Opinión

Fray Juan de Vivenzo

El señor Porfirio estaba ya muy anciano. Los mayores se vuelven como niños. Eso me hizo suponer que el personaje del que me hablaba era un puro invento. Los niños crean amigos invisibles. Ahora, arrimado a su soledad, sin hijos ni otra familia, habría inventado un amigo: Fray Juan.
En una noche de ese invierno gélido, dijo haber escuchado unos golpes es su ventana. Desde su butaca y no sin dificultad abrió la cortina con la punta de su bastón. El susto fue notable: Detrás del cristal que golpeaban estaba un rostro desconocido. Sobrecogido, angustiado, miró, impotente, sus pies impedidos. Apretó su bastón aturdido, pero no hizo falta defenderse… el rostro había desaparecido. Sonaron las cinco y cuarto en el reloj de la colegiata. A la mañana, esa mujer redonda y ámbar que es el sol de febrero le golpeó dulcemente en el rostro.

Preocupado indagué sobre el tema. Hoy es fácil que una garduña peluda ejerza de depredador nocturno sobre los más desvalidos. Pero… me tranquilizó él a mí y me contó conversaciones, que me resultaron inquietantes, en las que el personaje del cristal, que ahora le visitaba algunas noches, departía, platicaba y opinaba de unos u otros temas.

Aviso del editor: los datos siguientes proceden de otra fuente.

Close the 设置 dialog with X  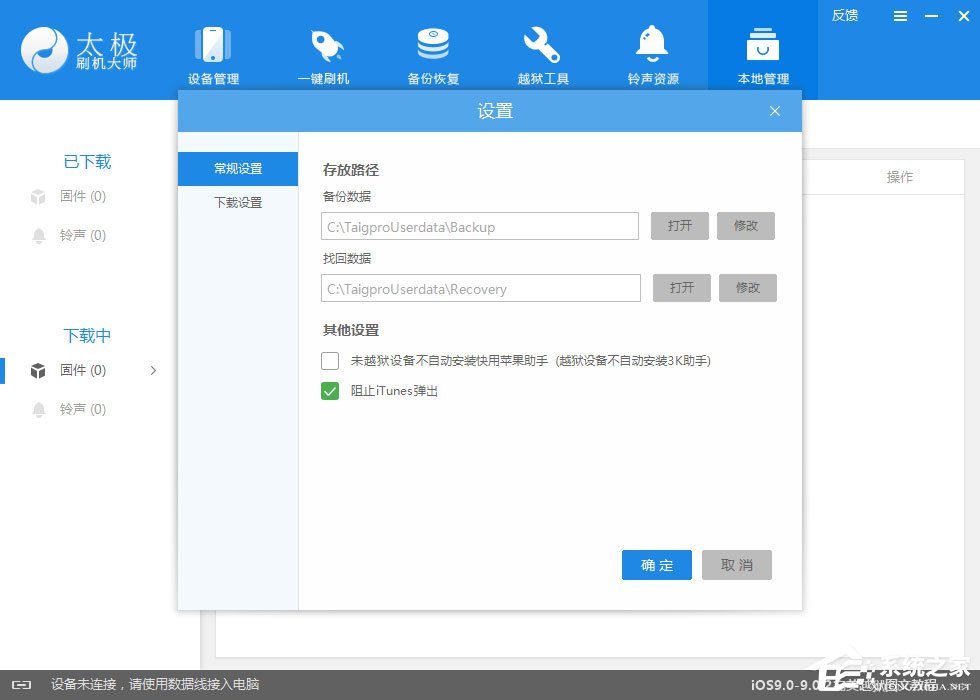775,111
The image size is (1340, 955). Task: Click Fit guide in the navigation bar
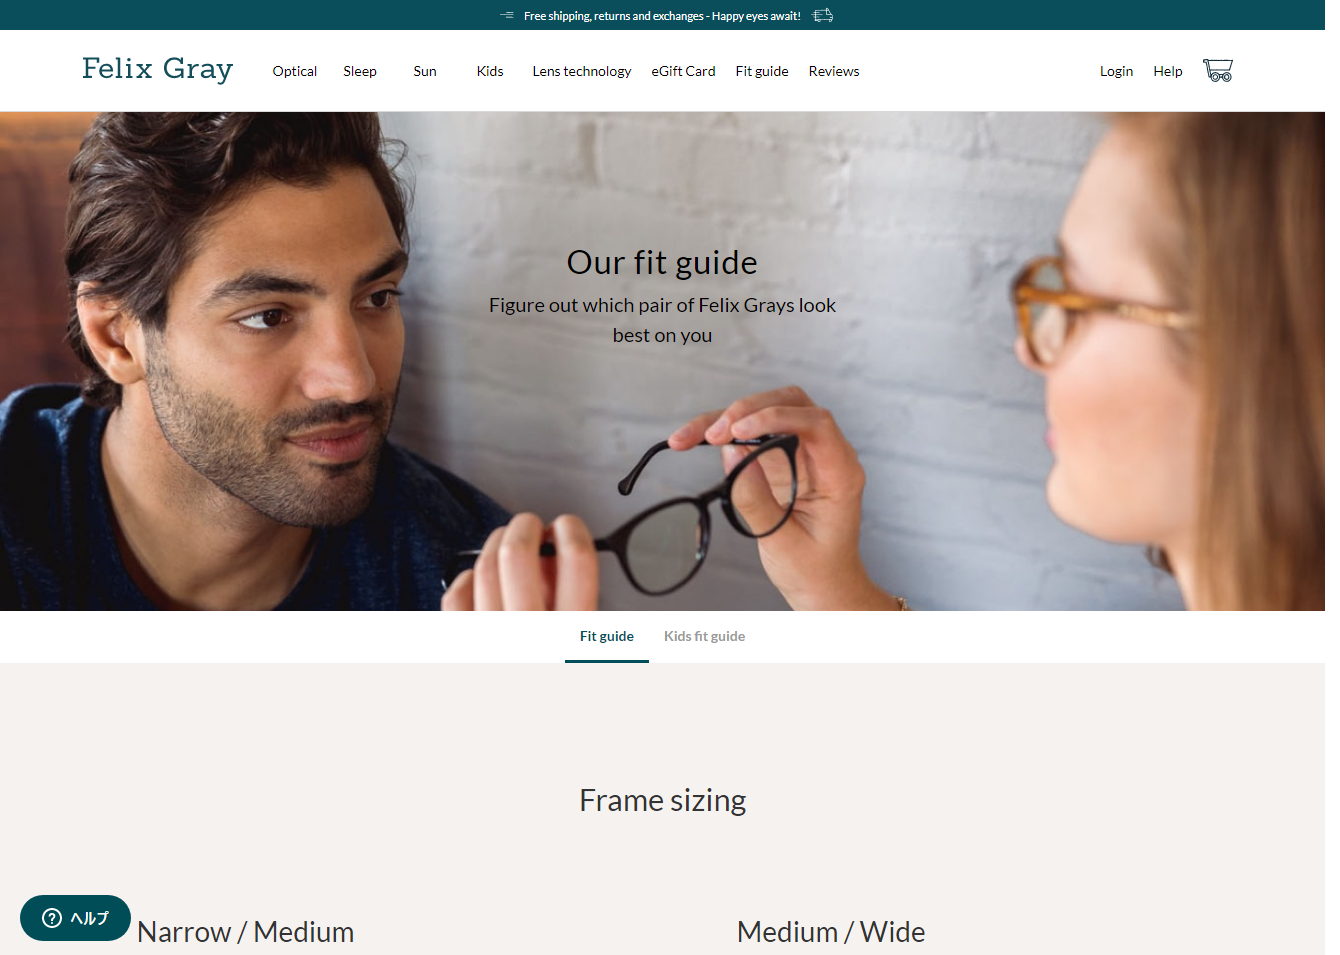coord(762,71)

Fray Juan, siguió el señor Porfirio, es un monje cisterciense de 1190. El pobre fraile cometió un pecado carnal, supongo, a la altura del poblamiento de La Cuqueira. Con tan mala suerte que en aquel año recibieron la visita de San Bernardo. Santo y exigente le condenó a vagar por el mundo dando compañía a los ancianos y haciéndoles superar ese tiempo hostil en el que se produce la incapacidad del cuerpo y la exaltación del espíritu. San Bernardo vigila el cumplimiento del castigo desde un pequeño retablo barroco. Y me han dicho que si vas el día de San Benito a la iglesia de Santa María de Melón, aún puedes ver a San Benito y a San Bernardo de Claraval caminar el hermosísimo deambulatorio que envuelve el altar. 

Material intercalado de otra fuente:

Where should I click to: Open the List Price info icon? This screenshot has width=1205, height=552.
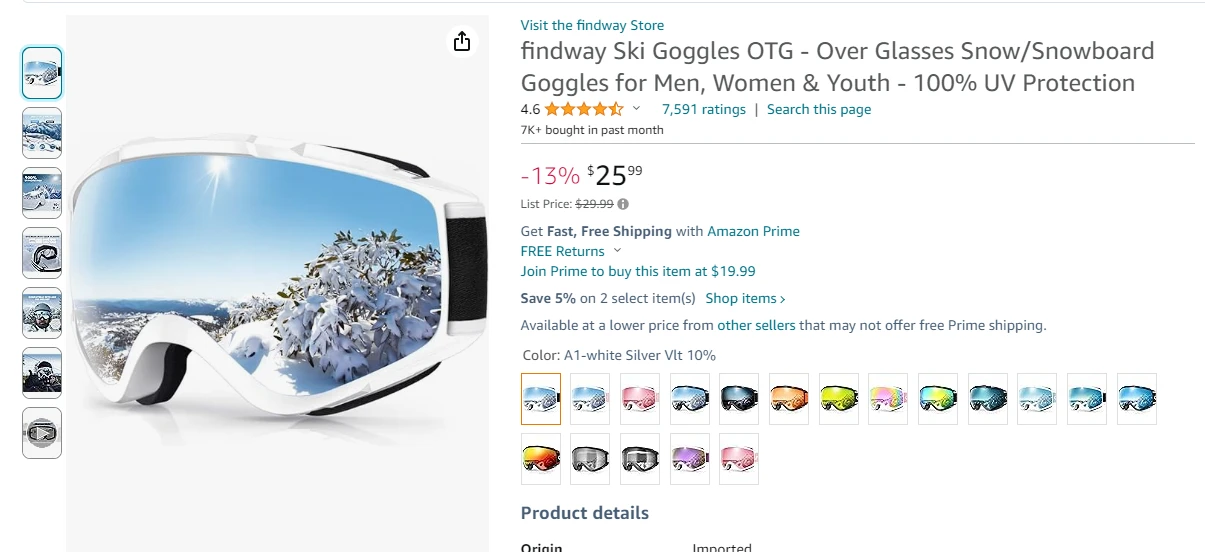point(623,204)
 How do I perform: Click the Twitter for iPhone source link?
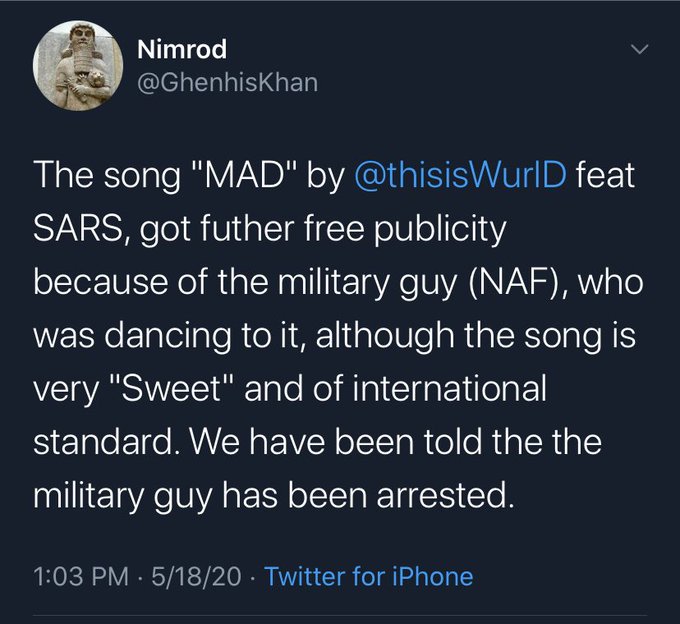tap(369, 576)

Fray Juan de Vivenzo, que así dijo llamarse, le contó cómo en aquel día aciago desde el barrio del Puente Nuevo había hecho el camino espoleado por la tentación de la carne: Cimadavila, Valmourisco y Edreira. Cuando la noche ya había tirado su queso de bola blanco en el río de la Cortella, volvió al monasterio. Llegó pasadas las cinco… pero ni el portón pétreo torreado era ahora de piedra nueva esculpida por los picapedreros de Pontevedra, ni las seis arcadas del claustro eran sino una ruina decrépita, ni el abad Giraldo le esperaba rubicundo y airado, ni oyó el golpeteo habitual del hierro en la fragua, ni aprovechaban los monjes la luz preciosa de la mañana para realizar sus manuscritos en el scriptorium. Los monjes que entonces dormían vestidos sobre sencillos colchones de paja no estaban. El techo de madera de encina se resquebrajaba y caía en ese momento. Miedo. Terror. Habían pasado casi mil años.

Sabía que eran inventos psíquicos del señor Porfirio…pero un escalofrío me besó la columna vertebral. Dejadme deciros, por si os va a pasar, que una noche en la que leía de Dan Jones su “The Colour of Time”, oí unos golpes en la ventana de mi sexto piso. Salí, de repente y a cuerpo gentil, yo, incrédulo de frailes cistercienses, para encontrarme con Fray Juan. No lo vi. Madrid dormía miles de neones. Y a lo lejos lloraban los perros que predicen cosas tremendas, mezclados ya con las sombras chiclosas de la ciudad.

A las 5 y 20 el teléfono de mi habitación número 16 me avisaba: La señora de la guadaña se había llevado al bueno de Porfirio. Nunca pude comprobarlo… pero me dijeron que un monje enjuto y viejuno había hecho las exequias. Desde el monte Carvelo la noche fue extendiendo su manto sobre Tourón y Penavaqueira. ¡Qué frío!